• YOUR TASK:
Give the number of lines in this listing that contain "Toggle", with no other words.
Segment Start: DATA FOR THE TASK
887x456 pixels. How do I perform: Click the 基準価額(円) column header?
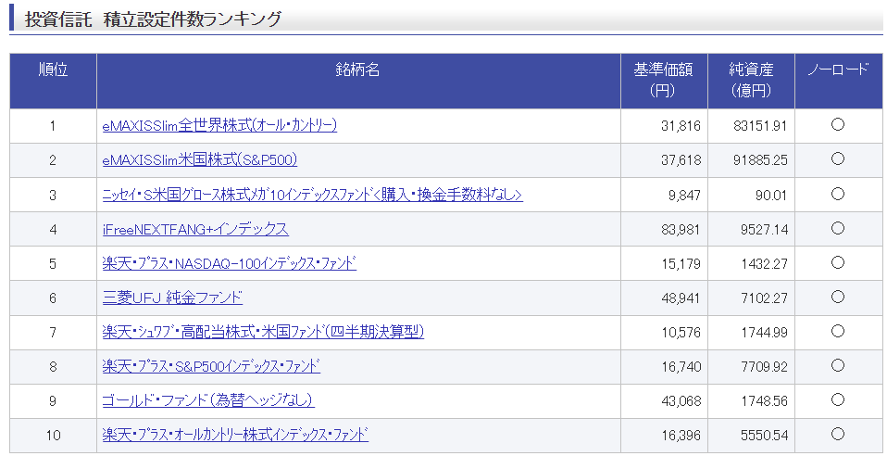663,81
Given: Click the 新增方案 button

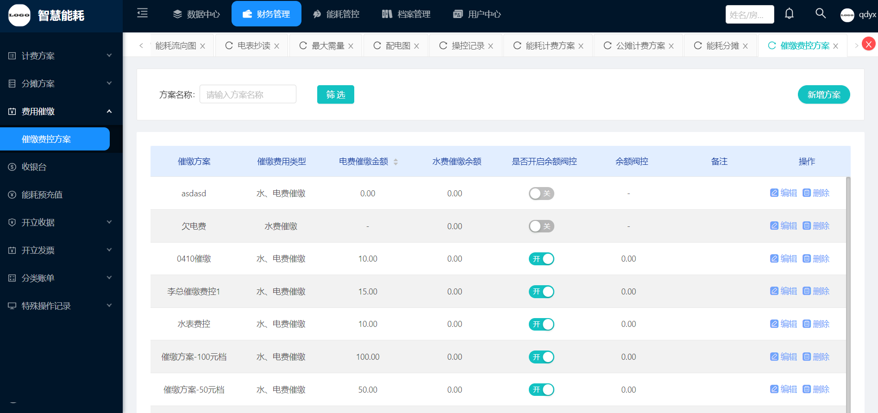Looking at the screenshot, I should (x=823, y=94).

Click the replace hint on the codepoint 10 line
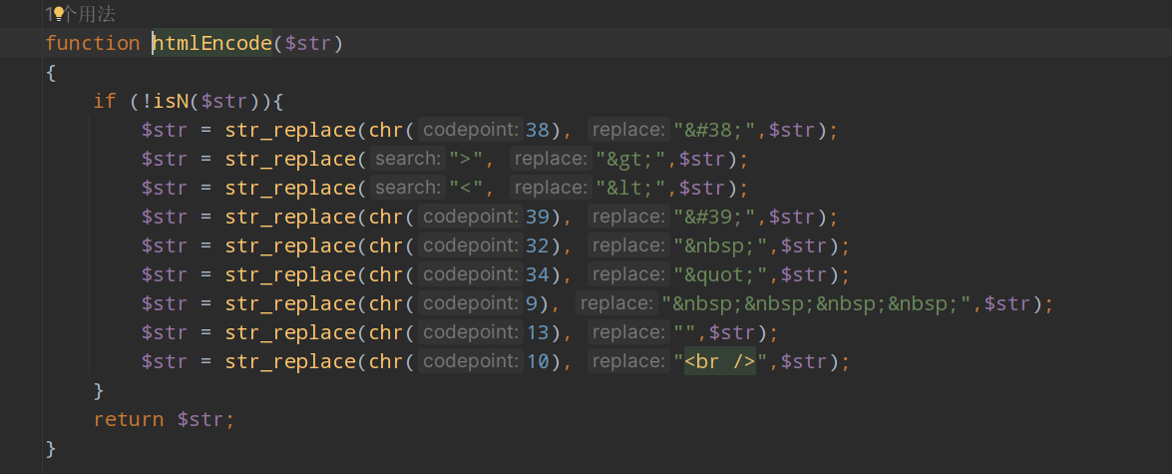pos(627,362)
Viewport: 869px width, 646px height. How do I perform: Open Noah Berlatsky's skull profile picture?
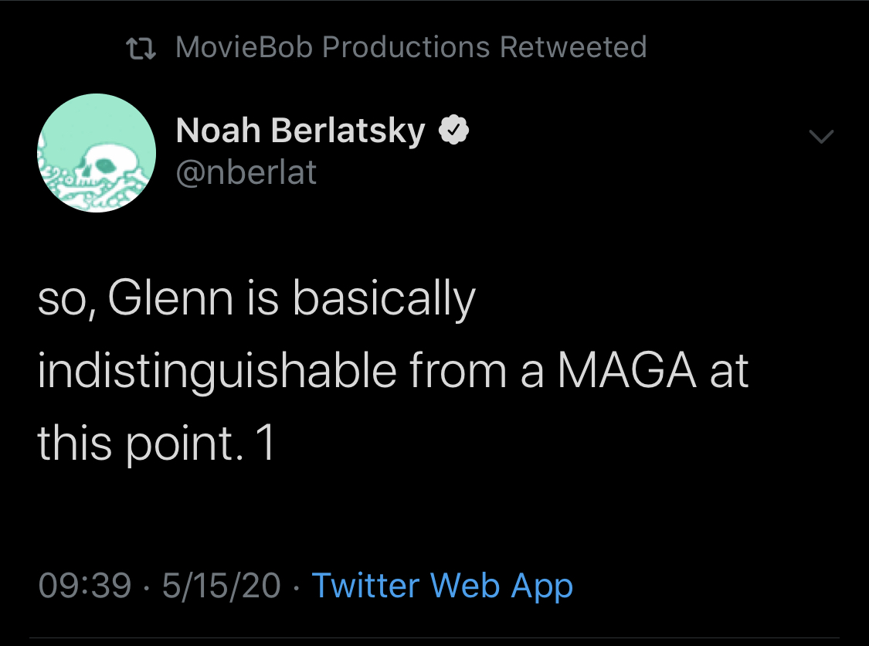(x=97, y=152)

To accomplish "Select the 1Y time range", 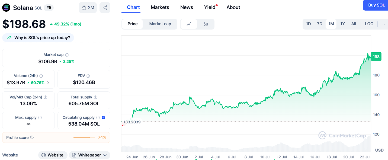I will [x=342, y=24].
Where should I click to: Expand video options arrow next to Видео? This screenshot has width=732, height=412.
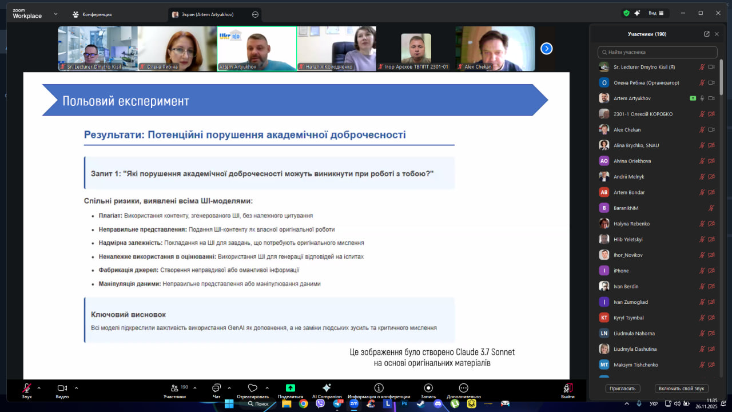point(76,387)
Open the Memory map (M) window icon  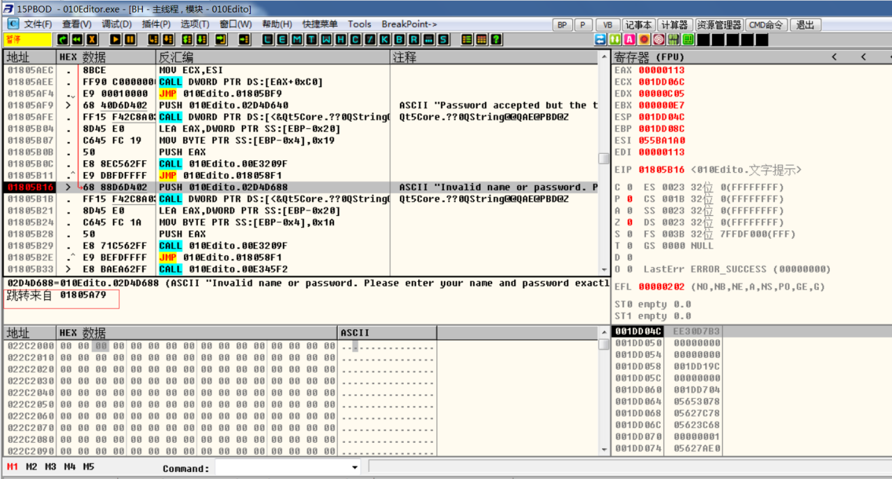click(x=296, y=40)
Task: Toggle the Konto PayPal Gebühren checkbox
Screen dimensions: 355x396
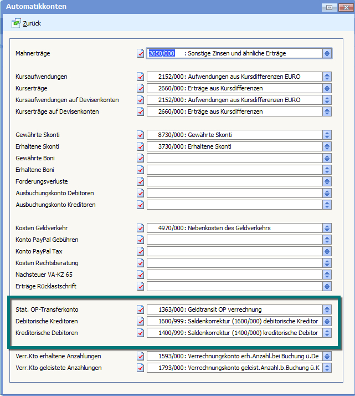Action: coord(140,240)
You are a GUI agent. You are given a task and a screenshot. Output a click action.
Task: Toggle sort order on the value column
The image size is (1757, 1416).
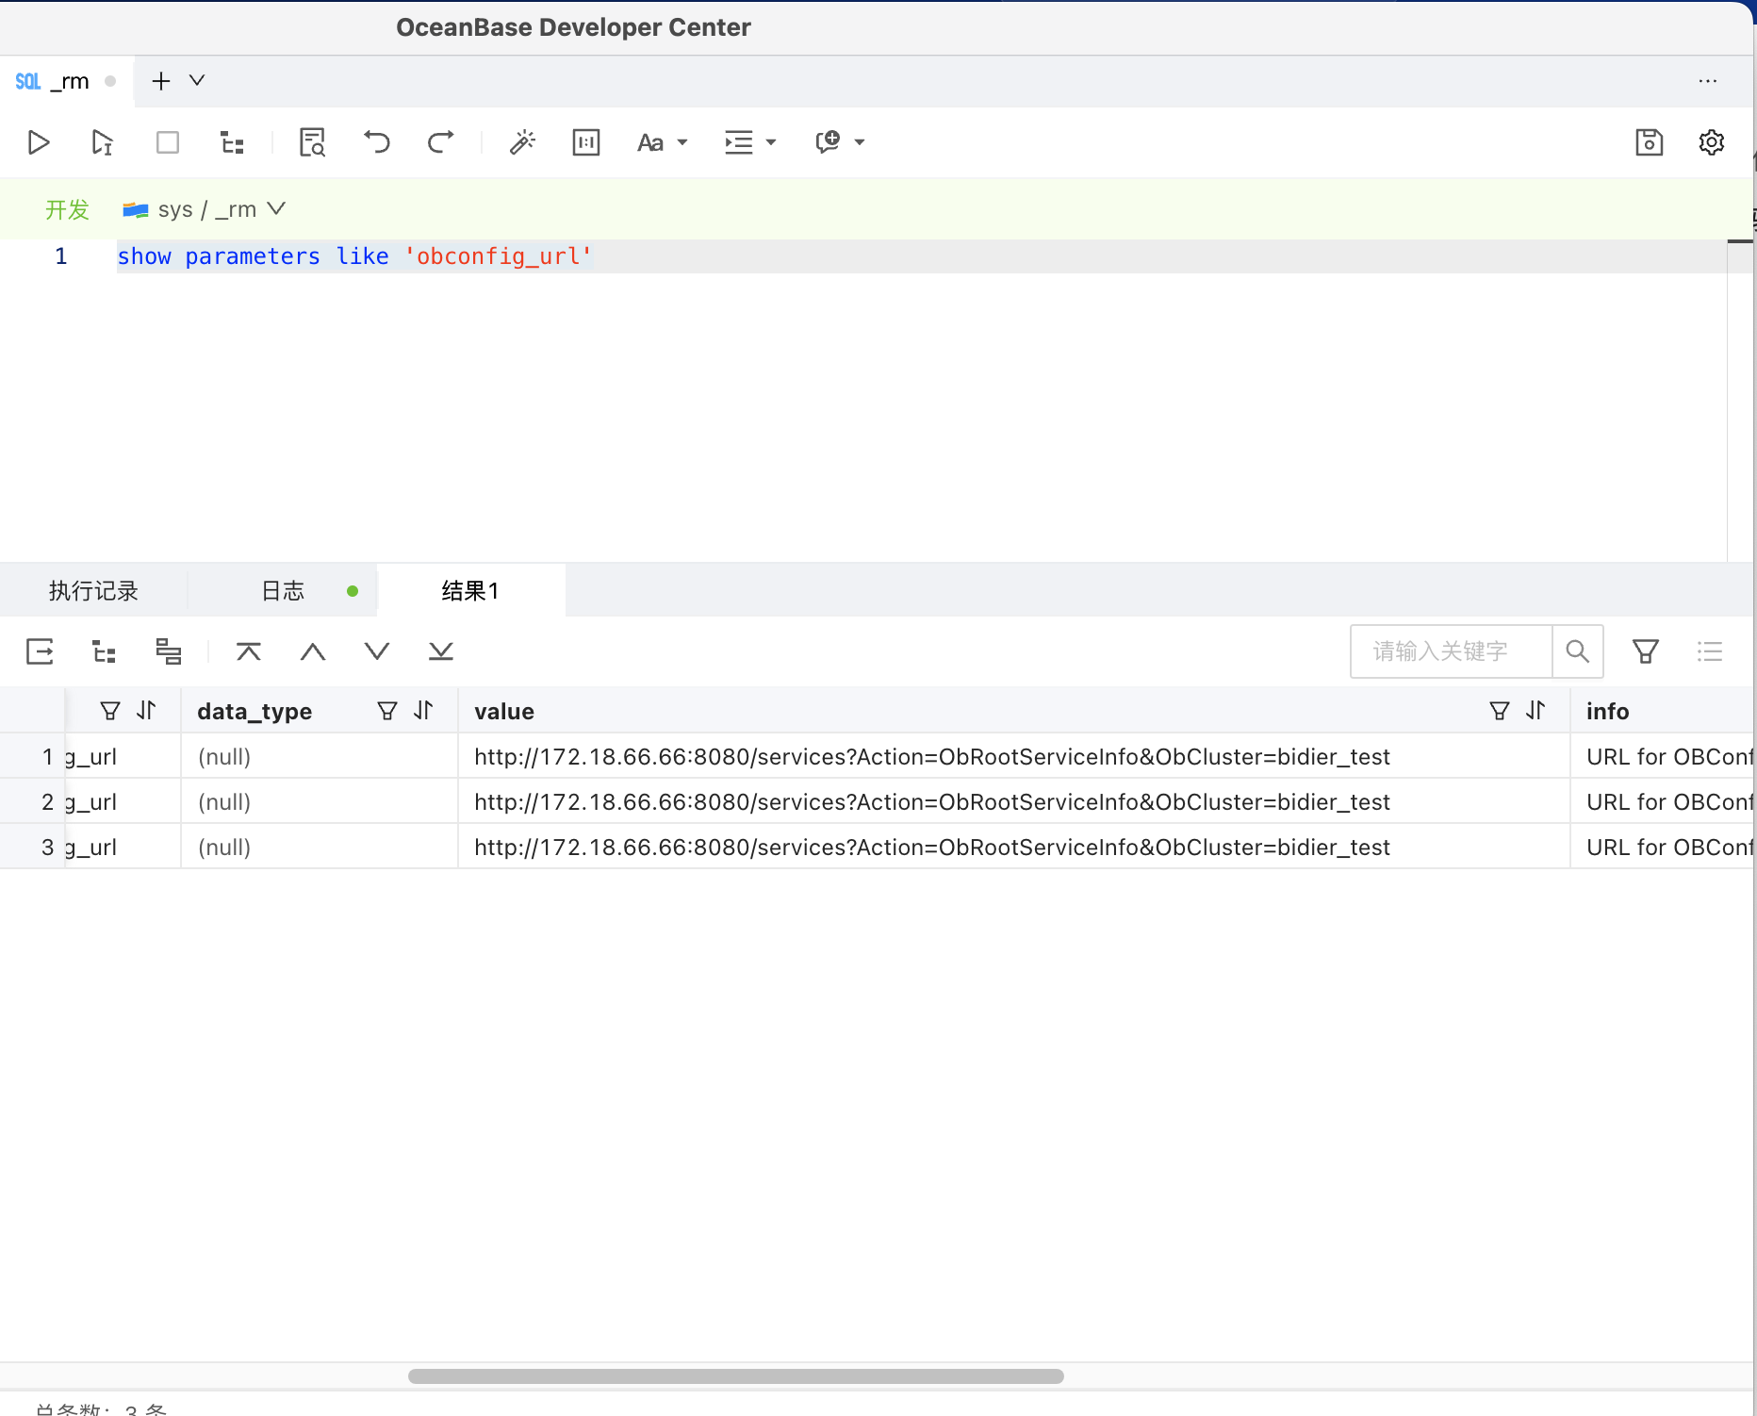tap(1535, 711)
Segment End: DATA FOR THE TASK
• FINISHED TASK:
2